Jesse Hughes, the band’s singer, and Eden Galindo, a guitarist, both said the attack, which left 90 people dead, had changed their lives for ever.
They had travelled to Paris to give evidence in France’s biggest-ever criminal trial, over the attacks claimed by Islamic State on 13 November 2015. A total of 130 were killed and more than 400 were injured in synchronised suicide bombings and mass shootings across the French capital, from the national stadium to bars and restaurants and the Bataclan rock gig.
Hughes, 49, said the gig should have been the best of their tour and he had been “really excited” to play in Paris.
He said he recognised the sound of gunfire instantly when three gunmen with suicide vests burst in mid-show and opened fire. “Being from a desert community in California, I know the sound of gunshots,” he said.
While other band members hesitated and wondered what was going on, Hughes said he “knew death was upon us”. He said the band “ran for their lives” while “nearly 90 of my friends [the fans] were murdered in front of us”.
The band escaped through a side door after Hughes had found his girlfriend in the concert hall.
Arthur Dénouveaux, a rock fan who is now the president of the survivors’ group Life for Paris, was among fans who managed to escape at the same time. He led the band members running through Paris streets, handing them €50 and putting them in a taxi to the nearest police station, where they found other fans covered in blood.
During the wait there, they learned that Nick Alexander, who had been working on the band’s merchandise at the gig, had been killed.
A commemorative plaque and flowers at the entrance of the Bataclan concert hall in memory of the Paris attacks of November 2015 in which 130 people were killed. Photograph: Christophe Ena/AP
Hughes said that six years on he still got nervous looking into crowds, and he had been anxious about giving evidence, with emotions rising up that he thought he had got over. But he said: “Evil did not win … You can’t kill rock’n’roll.”
Galindo, 52, said it had been a great show, with everyone dancing, and he had not understood the sound of gunshots at first, thinking it was the sound system.
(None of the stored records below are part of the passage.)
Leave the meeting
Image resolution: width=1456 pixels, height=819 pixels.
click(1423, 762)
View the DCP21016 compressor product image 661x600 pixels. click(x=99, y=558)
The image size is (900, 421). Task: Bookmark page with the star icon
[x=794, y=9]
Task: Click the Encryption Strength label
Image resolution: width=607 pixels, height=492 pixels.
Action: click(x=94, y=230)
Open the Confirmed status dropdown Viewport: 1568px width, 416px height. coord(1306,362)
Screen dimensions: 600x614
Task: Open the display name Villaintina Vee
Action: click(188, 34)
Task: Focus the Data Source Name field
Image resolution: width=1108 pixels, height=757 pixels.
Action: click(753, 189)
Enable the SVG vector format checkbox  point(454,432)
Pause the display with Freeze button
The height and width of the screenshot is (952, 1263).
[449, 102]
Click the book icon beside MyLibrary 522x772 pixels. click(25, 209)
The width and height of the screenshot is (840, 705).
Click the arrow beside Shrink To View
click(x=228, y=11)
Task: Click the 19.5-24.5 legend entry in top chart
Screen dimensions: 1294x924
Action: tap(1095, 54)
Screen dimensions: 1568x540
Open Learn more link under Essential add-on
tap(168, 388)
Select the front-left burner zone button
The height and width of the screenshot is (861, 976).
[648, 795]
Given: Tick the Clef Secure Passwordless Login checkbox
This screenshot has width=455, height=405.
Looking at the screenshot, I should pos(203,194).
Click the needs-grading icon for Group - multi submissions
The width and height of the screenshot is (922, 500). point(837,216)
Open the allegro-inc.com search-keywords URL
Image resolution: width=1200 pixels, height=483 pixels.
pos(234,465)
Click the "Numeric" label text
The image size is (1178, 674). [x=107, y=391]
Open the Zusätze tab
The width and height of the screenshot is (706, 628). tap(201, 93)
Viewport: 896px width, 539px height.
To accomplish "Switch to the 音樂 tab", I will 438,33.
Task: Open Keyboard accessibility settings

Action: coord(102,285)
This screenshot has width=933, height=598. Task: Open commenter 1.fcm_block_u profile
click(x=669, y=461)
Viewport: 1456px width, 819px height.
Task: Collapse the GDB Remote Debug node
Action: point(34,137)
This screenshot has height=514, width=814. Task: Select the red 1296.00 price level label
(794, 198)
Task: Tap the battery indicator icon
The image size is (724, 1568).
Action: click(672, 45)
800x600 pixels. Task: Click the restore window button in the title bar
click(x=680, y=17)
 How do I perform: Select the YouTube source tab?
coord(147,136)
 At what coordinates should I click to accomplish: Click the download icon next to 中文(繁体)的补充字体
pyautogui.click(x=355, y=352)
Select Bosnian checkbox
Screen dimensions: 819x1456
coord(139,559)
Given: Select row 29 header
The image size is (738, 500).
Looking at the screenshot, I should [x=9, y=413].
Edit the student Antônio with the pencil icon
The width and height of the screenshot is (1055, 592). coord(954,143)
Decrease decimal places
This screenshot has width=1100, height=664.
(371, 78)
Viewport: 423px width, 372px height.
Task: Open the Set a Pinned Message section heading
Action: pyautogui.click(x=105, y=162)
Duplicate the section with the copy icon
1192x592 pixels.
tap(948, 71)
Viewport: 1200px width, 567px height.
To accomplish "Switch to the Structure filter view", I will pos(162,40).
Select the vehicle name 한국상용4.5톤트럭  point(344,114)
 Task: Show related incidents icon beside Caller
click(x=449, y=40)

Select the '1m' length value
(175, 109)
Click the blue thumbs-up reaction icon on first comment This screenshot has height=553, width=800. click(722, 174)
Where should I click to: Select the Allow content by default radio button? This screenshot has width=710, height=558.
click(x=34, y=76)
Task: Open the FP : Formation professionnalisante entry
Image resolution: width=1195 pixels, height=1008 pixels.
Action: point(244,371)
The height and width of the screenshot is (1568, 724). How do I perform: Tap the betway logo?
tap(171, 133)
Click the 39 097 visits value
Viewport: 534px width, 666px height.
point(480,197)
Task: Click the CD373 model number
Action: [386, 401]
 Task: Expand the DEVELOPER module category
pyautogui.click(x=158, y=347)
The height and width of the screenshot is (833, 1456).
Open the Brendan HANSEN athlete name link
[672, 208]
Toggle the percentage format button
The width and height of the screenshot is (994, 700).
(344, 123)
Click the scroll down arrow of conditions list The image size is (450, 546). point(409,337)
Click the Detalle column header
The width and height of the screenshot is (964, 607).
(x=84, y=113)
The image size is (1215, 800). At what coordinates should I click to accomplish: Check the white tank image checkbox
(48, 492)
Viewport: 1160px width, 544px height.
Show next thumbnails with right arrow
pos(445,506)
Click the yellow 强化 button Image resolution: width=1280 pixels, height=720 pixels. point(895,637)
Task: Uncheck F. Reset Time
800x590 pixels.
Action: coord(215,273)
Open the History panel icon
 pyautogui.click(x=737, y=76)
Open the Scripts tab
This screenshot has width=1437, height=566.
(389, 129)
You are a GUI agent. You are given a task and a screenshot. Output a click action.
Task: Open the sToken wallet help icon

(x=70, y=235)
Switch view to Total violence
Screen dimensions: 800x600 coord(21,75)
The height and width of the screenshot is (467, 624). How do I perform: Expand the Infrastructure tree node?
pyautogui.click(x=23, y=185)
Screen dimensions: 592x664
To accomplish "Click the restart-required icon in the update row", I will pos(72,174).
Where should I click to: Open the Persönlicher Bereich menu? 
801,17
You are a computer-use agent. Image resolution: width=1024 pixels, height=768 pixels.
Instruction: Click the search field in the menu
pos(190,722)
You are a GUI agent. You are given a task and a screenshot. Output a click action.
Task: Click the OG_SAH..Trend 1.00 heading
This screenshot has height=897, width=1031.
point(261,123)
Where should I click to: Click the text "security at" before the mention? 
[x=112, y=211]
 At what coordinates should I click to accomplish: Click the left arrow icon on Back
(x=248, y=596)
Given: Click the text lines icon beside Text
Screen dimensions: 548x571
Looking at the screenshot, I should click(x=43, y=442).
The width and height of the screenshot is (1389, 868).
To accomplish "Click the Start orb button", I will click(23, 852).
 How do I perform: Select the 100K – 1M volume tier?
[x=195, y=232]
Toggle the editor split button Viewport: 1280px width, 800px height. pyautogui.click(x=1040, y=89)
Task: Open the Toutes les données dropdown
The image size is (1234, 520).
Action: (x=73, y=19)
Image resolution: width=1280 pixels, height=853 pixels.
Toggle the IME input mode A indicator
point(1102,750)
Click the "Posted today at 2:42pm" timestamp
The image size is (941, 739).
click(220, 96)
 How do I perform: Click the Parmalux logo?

He said there were so many people in front of the stage that they could not move and he recalled the fans’ faces looking up at the band and the stage in confusion as the terrorists opened fire.
“We were thinking that it was going to stop but it just kept coming,” Galindo told the court. “After a while they reloaded and a technician told us: ‘Next time they stop, we run.’” He said that when he had got home to the US he felt “broken” and found it hard to talk about “normal things”.
He eventually left the band. “I’ll never be the same after that night,” he said, adding that he thought of the victims’ families every day.
Hughes, arriving at the courthouse earlier on Tuesday, had been asked by the media how he felt to be in court facing Salah Abdeslam, believed to be the last survivor from the cell of 10 men who struck across Paris that night, as well as several others accused of preparing or helping the attacks.
Hughes said: “I’m a Christian and everyone can be lost and everyone needs to find the way and most of the gentlemen in there do, so I forgive them and I hope that they find the peace of God themselves.”